Brane Gases on K3 and Calabi-Yau Manifolds

TL;DR

This paper explores brane gas cosmology on K3 and Calabi-Yau manifolds, demonstrating how such compactifications can connect string theory models to realistic particle physics and address the universe's dimensionality.

Contribution

It extends brane gas cosmology to non-trivial holonomy manifolds like K3 and Calabi-Yau spaces, linking string theory compactifications with cosmological dynamics.

Findings

Brane gases on K3 and Calabi-Yau manifolds maintain cosmological successes.

Duality symmetries relate models to N=2 theories in four dimensions.

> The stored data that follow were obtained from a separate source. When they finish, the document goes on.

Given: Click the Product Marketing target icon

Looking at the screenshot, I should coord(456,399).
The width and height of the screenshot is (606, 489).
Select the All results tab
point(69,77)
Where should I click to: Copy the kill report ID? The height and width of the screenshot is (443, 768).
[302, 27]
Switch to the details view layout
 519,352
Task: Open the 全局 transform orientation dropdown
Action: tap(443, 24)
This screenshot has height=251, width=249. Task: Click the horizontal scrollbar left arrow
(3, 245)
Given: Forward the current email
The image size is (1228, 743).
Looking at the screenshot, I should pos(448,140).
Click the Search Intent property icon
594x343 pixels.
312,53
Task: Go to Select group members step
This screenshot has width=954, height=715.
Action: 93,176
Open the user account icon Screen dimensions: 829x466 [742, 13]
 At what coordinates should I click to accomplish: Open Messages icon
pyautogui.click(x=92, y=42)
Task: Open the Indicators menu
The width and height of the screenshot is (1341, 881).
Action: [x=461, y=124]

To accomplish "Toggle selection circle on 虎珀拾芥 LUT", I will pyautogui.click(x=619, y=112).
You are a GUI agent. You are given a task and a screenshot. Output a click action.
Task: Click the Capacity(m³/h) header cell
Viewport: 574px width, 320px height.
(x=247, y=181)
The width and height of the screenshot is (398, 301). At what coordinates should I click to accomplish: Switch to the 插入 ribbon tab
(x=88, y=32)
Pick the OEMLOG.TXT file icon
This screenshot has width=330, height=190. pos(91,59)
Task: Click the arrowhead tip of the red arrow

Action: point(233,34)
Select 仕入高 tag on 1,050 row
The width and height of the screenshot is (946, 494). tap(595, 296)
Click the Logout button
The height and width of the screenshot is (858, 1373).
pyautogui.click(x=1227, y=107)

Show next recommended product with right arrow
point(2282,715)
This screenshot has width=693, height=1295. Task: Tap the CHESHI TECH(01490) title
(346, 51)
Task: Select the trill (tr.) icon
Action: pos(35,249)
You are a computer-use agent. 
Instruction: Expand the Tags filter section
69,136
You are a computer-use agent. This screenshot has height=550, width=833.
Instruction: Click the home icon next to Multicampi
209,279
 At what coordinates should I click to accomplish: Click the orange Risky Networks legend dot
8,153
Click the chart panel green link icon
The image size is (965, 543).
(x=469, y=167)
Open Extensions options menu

The model suggests a non-singular universe with three large spatial dimensions.

Abstract

We initiate the study of Brane Gas Cosmology (BGC) on manifolds with non-trivial holonomy. Such compactifications are required within the context of superstring theory in order to make connections with realistic particle physics. We study the dynamics of brane gases constructed from various string theories on background spaces having a K3 submanifold. The K3 compactifications provide a stepping stone for generalising the model to the case of a full Calabi-Yau three-fold. Duality symmetries are discussed within a cosmological context. Using a duality, we arrive at an N=2 theory in four-dimensions compactified on a Calabi-Yau manifold with SU(3) holonomy. We argue that the Brane Gas model compactified on such spaces maintains the successes of the trivial toroidal compactification while greatly enhancing its connection to particle physics. The initial state of the universe is taken to be a small, hot and dense gas of p-branes near thermal equilibrium. The universe has no initial singularity and the dynamics of string winding modes allow three spatial dimensions to grow large, providing a possible solution to the dimensionality problem of string theory.